Security Consultant

Why Join Us

As the world's leading vendor of cyber security, facing the most sophisticated threats and attacks, we have formed a global team of the most driven, creative and innovative people. At Check Point, our employees are redefining the security landscape by meeting our customers real-time needs and providing our cutting-edge technologies and services to an ever-growing customer base.

We are seeking an Enterprise Security Architect (ESA) to join our Infinity Global Services (IGS) team.
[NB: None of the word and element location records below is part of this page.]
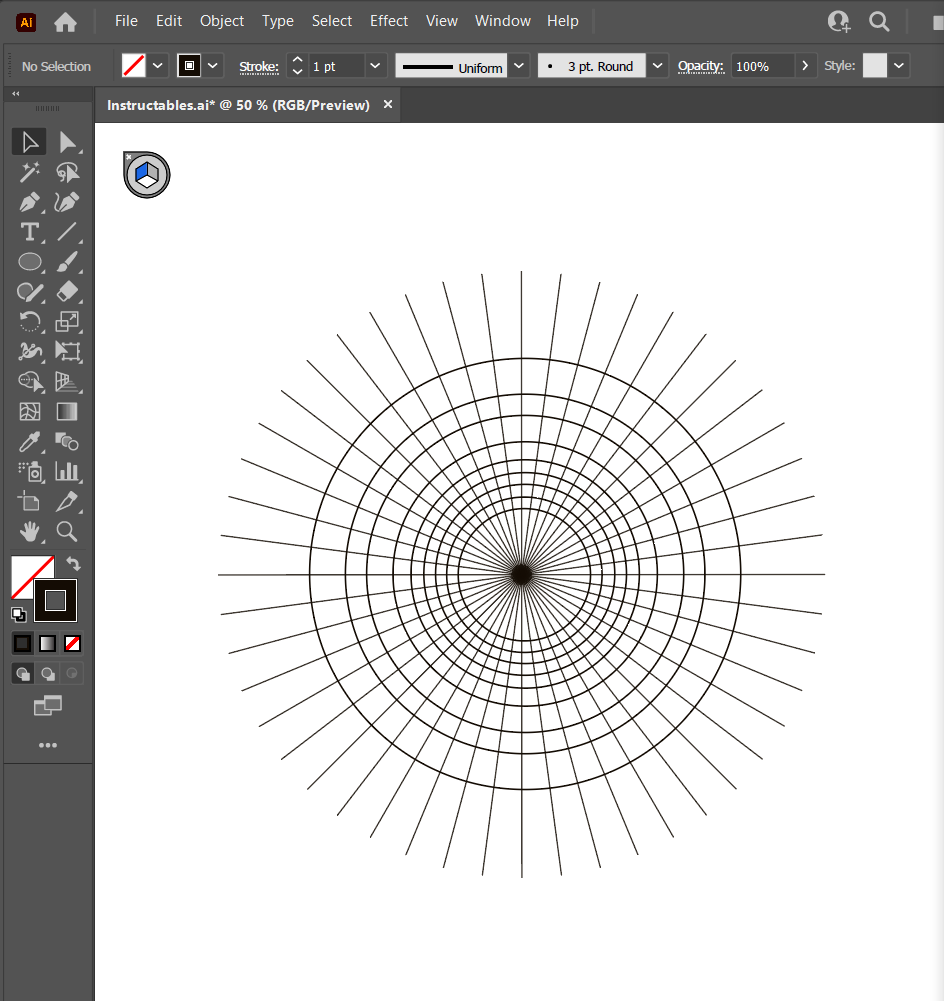Choose the Type tool
The width and height of the screenshot is (944, 1001).
point(30,232)
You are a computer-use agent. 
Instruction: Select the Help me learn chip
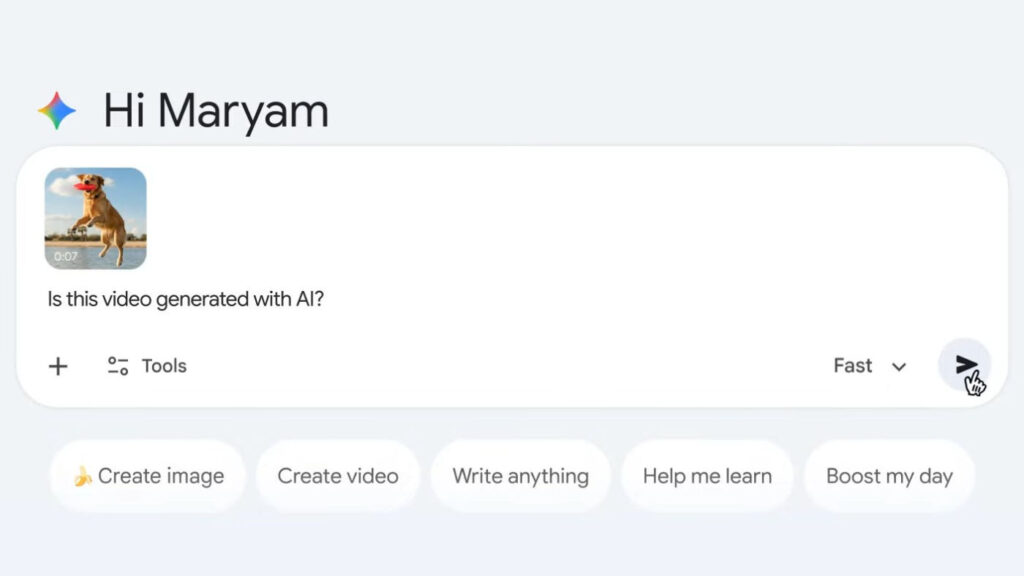707,476
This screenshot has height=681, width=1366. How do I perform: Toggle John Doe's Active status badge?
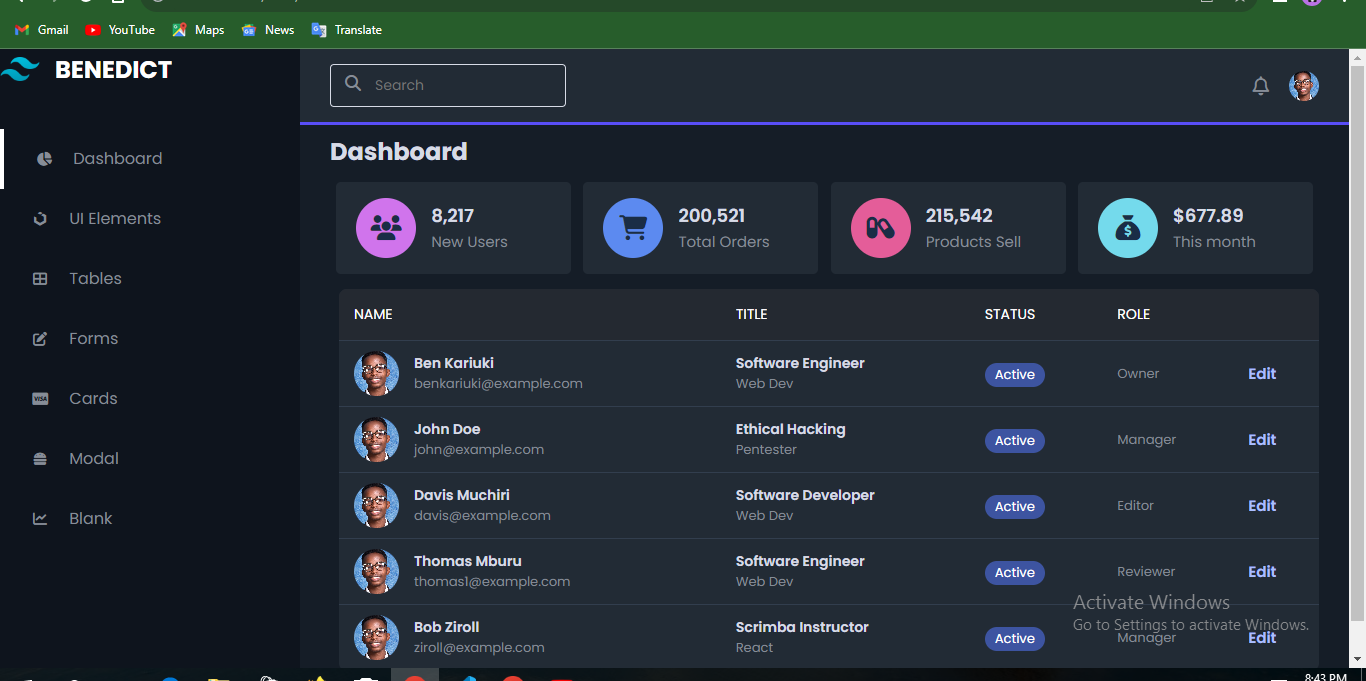[x=1014, y=440]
If you are a seasoned security advisor and hands-on in delivering security services to mitigate customers security risks, do explore this opportunity!

Check Point Software Technologies has been recognized by Forbes as one of the World's Best Places to Work four years in a row (2020-2023), ranking among the top 50 companies across the globe in the IT category and in 2024 we are recognized as one of World's Best Companies by Statista and TIME. Check Point has also been named to Forbes list of World's Top Female-Friendly Companies.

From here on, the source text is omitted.